TRY IT
For the entries that follow, state how many lines include the word "header", giving the number and nothing else.

··· MATERIAL PROVIDED

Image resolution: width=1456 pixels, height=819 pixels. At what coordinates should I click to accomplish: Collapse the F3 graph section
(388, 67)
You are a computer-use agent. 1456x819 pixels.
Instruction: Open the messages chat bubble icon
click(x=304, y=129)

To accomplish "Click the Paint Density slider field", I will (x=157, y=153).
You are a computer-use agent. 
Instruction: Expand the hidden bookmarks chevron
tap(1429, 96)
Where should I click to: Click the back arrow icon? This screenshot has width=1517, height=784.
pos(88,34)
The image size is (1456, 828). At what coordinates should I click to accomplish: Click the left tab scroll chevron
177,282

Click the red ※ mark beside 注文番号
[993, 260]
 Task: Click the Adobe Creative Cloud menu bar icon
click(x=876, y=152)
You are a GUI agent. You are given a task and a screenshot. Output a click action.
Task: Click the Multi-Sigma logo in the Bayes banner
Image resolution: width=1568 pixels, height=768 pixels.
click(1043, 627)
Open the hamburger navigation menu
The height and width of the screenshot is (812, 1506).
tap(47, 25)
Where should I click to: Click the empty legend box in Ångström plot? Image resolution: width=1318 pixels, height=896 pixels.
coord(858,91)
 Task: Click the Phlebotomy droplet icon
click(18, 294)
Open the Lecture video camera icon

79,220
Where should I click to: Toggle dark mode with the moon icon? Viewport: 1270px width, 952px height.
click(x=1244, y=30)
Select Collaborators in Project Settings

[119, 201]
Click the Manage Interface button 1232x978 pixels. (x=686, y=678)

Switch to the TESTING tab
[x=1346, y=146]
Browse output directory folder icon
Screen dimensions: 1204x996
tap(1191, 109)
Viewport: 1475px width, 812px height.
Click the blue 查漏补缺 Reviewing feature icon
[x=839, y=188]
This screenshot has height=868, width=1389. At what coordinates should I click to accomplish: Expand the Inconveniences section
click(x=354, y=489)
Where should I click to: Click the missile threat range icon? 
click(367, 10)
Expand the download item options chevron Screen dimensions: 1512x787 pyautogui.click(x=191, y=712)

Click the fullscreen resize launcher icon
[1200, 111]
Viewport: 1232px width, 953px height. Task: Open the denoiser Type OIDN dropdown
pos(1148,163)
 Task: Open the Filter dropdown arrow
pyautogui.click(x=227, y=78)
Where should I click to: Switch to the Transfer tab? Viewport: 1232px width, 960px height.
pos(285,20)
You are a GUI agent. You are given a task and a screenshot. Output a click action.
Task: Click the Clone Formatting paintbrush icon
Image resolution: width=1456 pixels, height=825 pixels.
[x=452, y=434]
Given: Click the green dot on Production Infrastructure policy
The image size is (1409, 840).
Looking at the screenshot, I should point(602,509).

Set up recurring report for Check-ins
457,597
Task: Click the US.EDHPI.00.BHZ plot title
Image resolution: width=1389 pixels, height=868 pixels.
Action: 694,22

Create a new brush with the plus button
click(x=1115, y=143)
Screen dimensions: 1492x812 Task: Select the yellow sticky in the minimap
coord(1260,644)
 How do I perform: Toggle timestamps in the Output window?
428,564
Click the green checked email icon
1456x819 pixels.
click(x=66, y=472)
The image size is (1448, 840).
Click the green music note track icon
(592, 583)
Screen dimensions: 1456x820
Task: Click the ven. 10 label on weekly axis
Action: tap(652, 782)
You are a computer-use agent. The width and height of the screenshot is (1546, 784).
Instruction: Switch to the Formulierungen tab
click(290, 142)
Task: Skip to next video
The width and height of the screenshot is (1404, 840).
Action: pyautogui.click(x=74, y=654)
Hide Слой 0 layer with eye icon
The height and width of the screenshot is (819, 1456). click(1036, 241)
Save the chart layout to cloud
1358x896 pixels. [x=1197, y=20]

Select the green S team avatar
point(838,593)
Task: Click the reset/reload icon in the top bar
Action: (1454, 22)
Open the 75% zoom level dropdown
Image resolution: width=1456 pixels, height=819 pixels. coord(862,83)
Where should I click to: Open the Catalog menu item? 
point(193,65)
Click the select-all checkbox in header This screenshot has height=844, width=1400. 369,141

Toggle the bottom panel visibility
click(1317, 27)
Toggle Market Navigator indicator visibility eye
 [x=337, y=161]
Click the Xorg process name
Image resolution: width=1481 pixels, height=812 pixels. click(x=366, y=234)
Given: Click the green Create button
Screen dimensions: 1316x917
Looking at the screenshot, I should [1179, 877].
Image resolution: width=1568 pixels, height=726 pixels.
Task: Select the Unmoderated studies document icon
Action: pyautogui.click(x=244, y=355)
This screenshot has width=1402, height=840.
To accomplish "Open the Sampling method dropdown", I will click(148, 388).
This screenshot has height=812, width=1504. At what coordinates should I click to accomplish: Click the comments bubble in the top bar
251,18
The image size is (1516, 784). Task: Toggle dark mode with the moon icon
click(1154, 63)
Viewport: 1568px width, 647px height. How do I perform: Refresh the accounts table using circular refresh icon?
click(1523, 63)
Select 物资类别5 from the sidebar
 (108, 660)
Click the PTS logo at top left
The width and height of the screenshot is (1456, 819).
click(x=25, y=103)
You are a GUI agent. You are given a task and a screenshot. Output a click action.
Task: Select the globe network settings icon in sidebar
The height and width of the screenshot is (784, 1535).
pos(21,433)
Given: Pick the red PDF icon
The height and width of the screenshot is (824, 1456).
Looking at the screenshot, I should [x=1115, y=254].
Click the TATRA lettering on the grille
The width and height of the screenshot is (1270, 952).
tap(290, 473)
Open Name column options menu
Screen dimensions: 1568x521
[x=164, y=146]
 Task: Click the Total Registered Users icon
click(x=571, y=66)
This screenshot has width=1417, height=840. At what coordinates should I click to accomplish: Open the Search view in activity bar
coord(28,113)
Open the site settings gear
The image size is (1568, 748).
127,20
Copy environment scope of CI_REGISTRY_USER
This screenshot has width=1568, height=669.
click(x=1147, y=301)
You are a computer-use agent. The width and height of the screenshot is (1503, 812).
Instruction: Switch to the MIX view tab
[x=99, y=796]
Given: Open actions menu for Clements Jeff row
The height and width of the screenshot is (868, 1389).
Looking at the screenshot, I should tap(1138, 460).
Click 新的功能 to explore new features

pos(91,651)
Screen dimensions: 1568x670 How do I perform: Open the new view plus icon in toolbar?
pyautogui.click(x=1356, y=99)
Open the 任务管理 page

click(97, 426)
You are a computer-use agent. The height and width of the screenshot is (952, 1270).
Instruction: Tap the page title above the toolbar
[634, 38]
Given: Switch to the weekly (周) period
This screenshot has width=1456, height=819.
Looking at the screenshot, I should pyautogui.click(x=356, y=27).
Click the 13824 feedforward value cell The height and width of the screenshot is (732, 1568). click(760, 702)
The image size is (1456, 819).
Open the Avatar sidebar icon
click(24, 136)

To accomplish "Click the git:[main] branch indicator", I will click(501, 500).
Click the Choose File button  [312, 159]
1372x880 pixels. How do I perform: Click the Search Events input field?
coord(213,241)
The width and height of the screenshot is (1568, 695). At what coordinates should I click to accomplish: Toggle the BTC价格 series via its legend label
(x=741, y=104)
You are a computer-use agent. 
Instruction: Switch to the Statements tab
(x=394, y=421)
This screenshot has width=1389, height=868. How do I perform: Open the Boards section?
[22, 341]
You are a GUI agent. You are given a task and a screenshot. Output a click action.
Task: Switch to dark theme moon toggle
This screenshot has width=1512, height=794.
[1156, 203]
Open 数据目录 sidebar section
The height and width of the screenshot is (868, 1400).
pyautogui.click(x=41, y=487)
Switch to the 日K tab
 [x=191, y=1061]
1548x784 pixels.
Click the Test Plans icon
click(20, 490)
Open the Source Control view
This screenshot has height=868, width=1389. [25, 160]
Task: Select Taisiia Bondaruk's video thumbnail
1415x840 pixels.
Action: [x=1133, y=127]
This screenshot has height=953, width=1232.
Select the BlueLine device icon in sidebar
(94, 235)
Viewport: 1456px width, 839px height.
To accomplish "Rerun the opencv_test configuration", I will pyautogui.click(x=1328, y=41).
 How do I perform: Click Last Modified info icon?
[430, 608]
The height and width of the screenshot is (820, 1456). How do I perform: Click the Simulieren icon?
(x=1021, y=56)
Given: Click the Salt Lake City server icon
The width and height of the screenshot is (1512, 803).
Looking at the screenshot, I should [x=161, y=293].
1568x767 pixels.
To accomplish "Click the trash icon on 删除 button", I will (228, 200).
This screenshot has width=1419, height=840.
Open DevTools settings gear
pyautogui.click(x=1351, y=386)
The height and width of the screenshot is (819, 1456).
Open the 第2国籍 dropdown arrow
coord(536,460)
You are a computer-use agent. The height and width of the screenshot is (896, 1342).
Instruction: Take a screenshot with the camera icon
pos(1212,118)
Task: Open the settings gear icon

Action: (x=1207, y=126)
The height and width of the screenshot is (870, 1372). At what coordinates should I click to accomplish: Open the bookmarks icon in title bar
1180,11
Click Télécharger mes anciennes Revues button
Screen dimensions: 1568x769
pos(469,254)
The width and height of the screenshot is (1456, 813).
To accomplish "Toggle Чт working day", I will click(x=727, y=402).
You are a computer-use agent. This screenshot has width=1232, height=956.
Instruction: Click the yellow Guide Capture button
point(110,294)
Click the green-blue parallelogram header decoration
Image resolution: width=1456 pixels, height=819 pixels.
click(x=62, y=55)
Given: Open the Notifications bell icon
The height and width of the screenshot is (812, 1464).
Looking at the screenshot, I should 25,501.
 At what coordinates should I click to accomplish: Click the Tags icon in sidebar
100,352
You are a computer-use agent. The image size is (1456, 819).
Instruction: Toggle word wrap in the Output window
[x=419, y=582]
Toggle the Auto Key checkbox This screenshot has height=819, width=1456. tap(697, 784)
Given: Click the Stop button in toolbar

······

RESULT OF THIS TASK
2